🤖 AI Summary
Existing embedding models rely heavily on large-scale contrastive pretraining, complex pipelines, and costly synthetic data generation. Method: This paper introduces the F2LLM family of lightweight, efficient embedding models, directly fine-tuned—without pretraining or synthetic data—on 6 million purely open-source, non-synthetic texts using a query–document–negative triple paradigm atop open foundation LLMs. Contribution/Results: F2LLM achieves state-of-the-art (SOTA) performance with only simple fine-tuning—the first such result. It drastically reduces training cost and deployment complexity while supporting flexible inference at multiple scales (0.6B, 1.7B, and 4B parameters).
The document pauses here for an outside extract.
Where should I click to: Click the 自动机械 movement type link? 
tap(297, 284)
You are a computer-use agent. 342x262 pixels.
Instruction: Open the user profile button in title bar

Empirically, F2LLM-4B ranks second among models of comparable size on the MTEB English leaderboard, and F2LLM-1.7B ranks first in its parameter class. F2LLM establishes a new, reproducible, low-cost, high-performance baseline for embedding tasks.
📝 Abstract
We introduce F2LLM - Foundation to Feature Large Language Models, a suite of state-of-the-art embedding models in three sizes: 0.6B, 1.7B, and 4B. Unlike previous top-ranking embedding models that require massive contrastive pretraining, sophisticated training pipelines, and costly synthetic training data, F2LLM is directly finetuned from foundation models on 6 million query-document-negative tuples curated from open-source, non-synthetic datasets, striking a strong balance between training cost, model size, and embedding performance. On the MTEB English leaderboard, F2LLM-4B ranks 2nd among models with approximately 4B parameters and 7th overall, while F2LLM-1.7B ranks 1st among models in the 1B-2B size range. To facilitate future research in the field, we release the models, training dataset, and code, positioning F2LLM as a strong, reproducible, and budget-friendly baseline for future works.